» **WHAT THE EXERCISE ASKS**: Copy out nothing but the lines from the one holding "Task: Click the JD assignee avatar" through the end of the entries below, exactly as written and without the pictures.

(Records from a dataset)
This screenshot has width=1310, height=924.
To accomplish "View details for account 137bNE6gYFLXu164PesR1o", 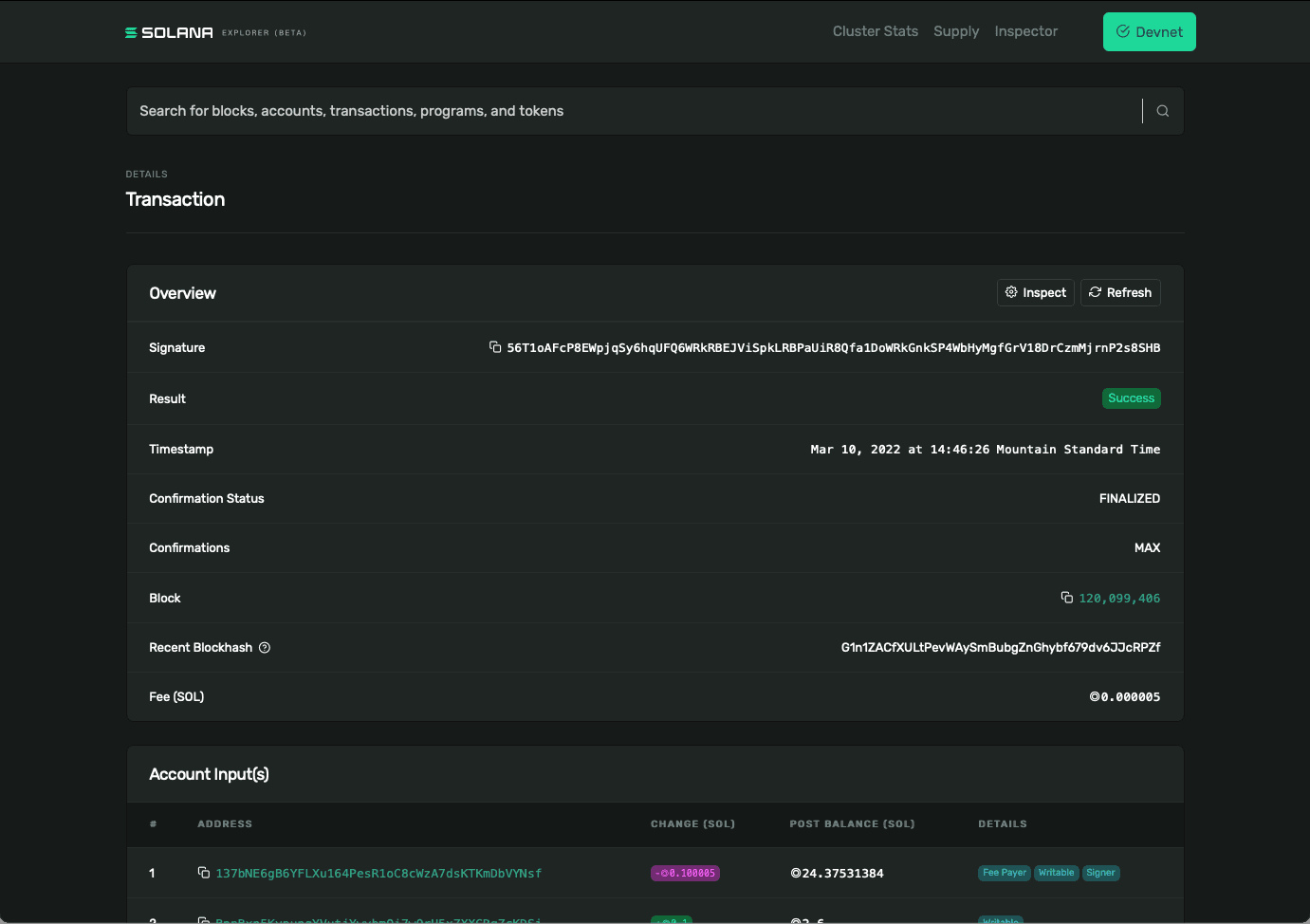I will pos(378,873).
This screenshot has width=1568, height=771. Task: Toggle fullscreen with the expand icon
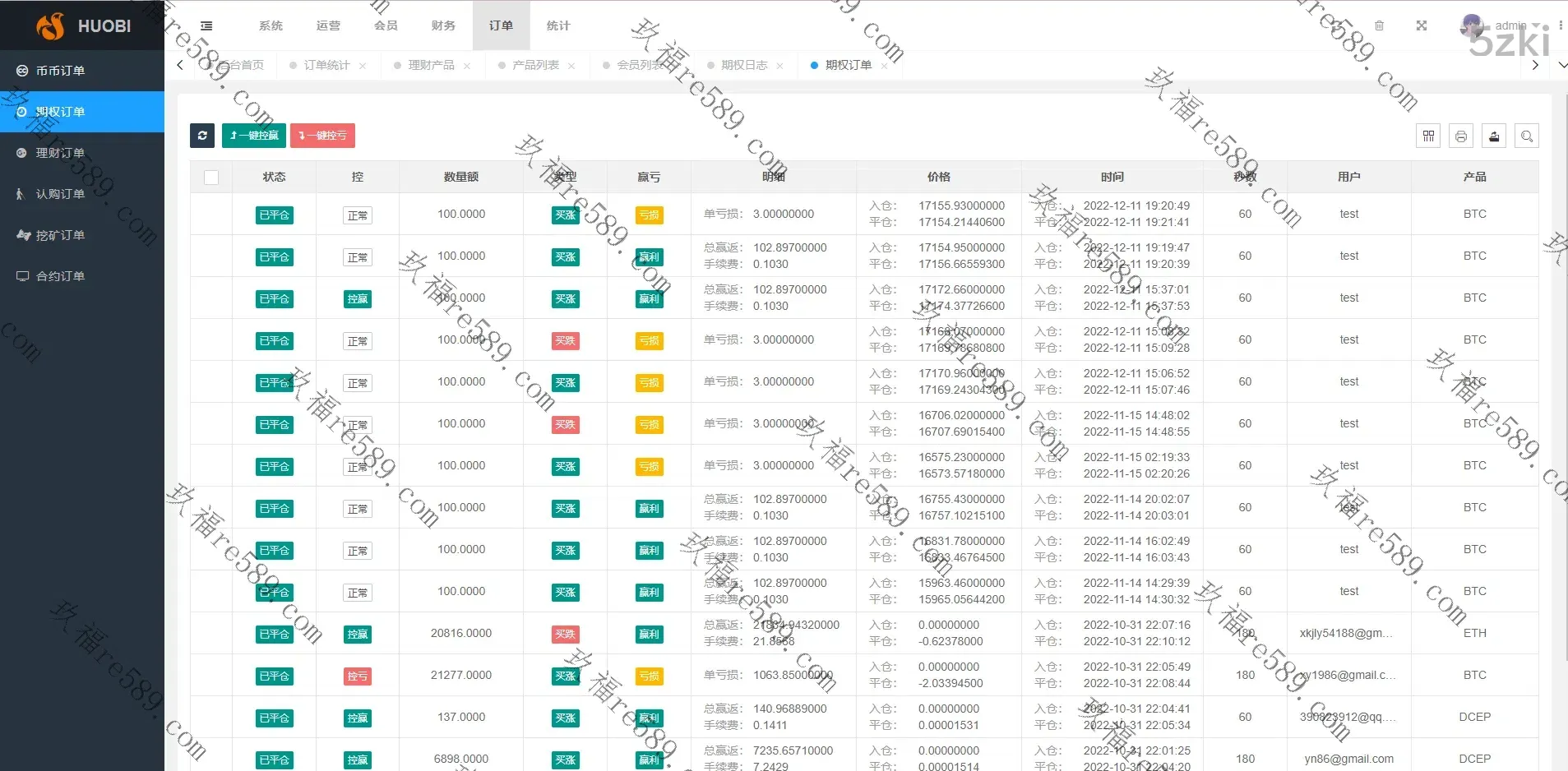[1422, 26]
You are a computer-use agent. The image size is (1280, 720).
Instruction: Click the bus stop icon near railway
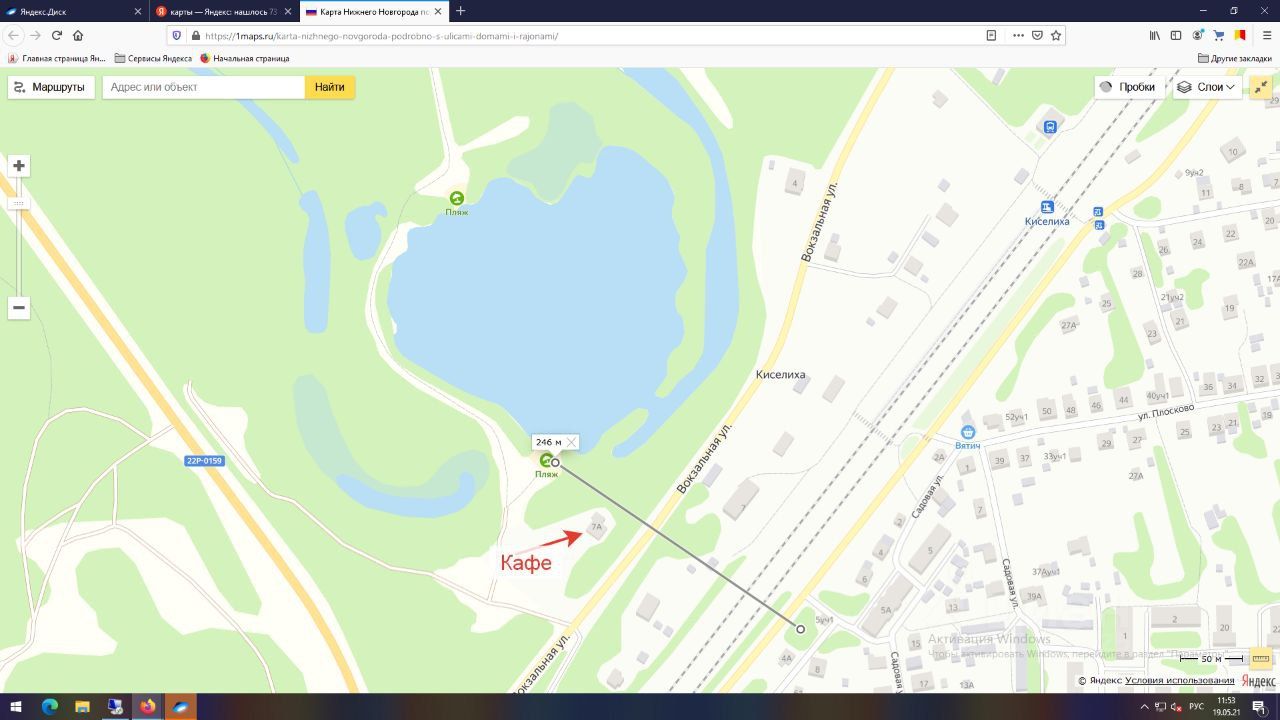pos(1050,127)
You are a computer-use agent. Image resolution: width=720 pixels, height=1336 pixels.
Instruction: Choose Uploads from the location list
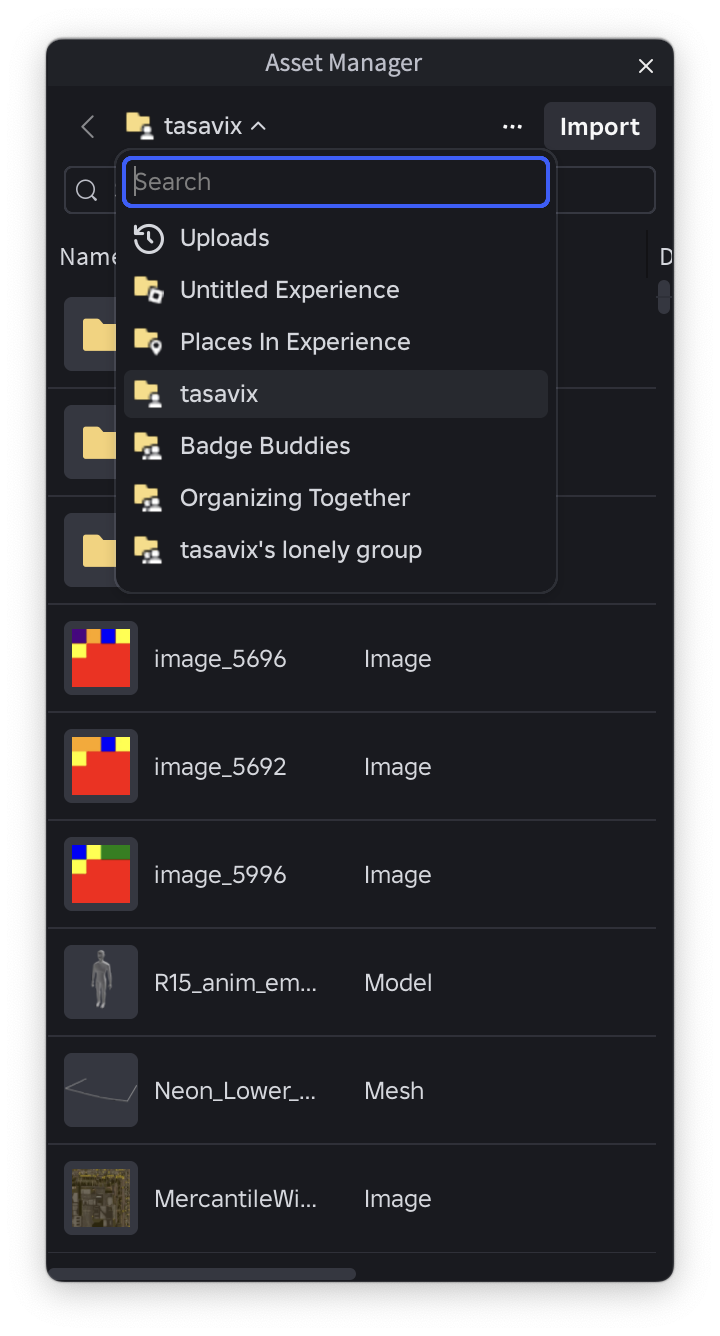click(x=336, y=238)
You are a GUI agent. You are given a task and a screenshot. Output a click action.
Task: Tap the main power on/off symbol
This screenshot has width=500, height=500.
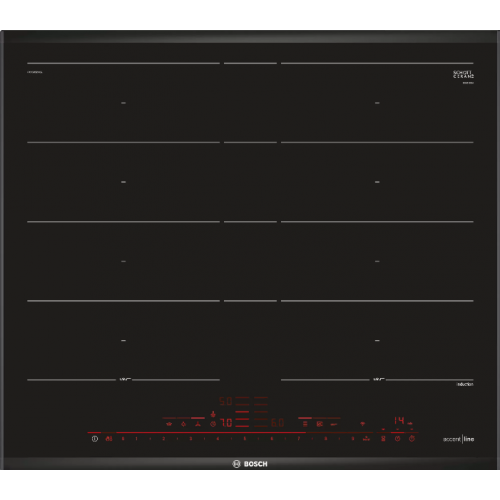pyautogui.click(x=95, y=439)
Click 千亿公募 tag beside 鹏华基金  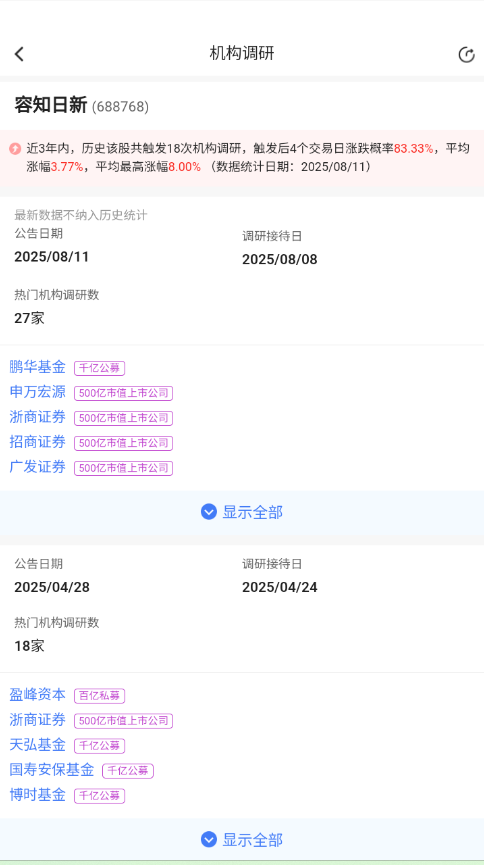click(x=100, y=368)
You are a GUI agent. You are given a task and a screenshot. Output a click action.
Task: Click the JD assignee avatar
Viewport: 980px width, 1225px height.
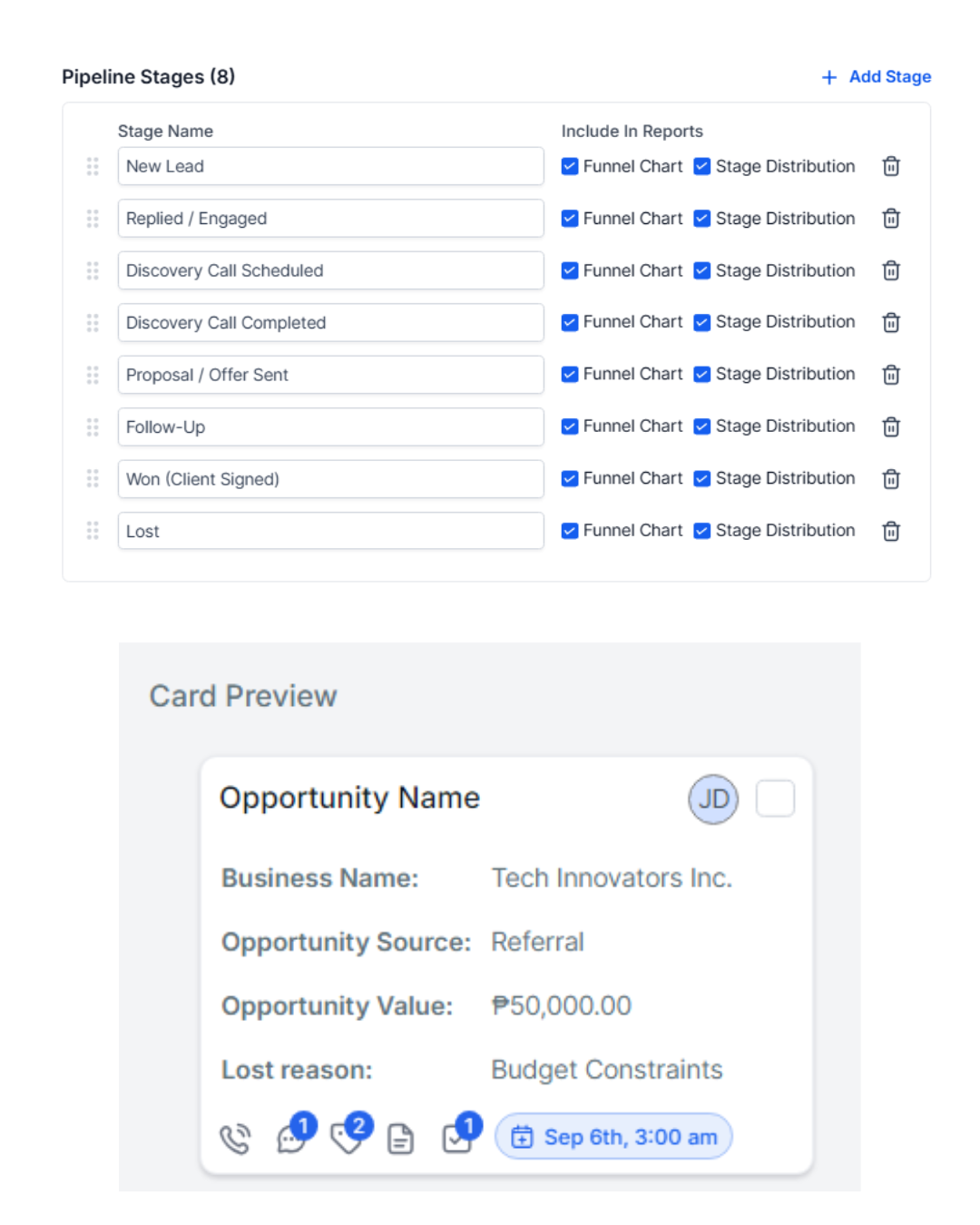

» **RESPONSE TO THE TASK**:
Task: Click the JD assignee avatar
Viewport: 980px width, 1225px height.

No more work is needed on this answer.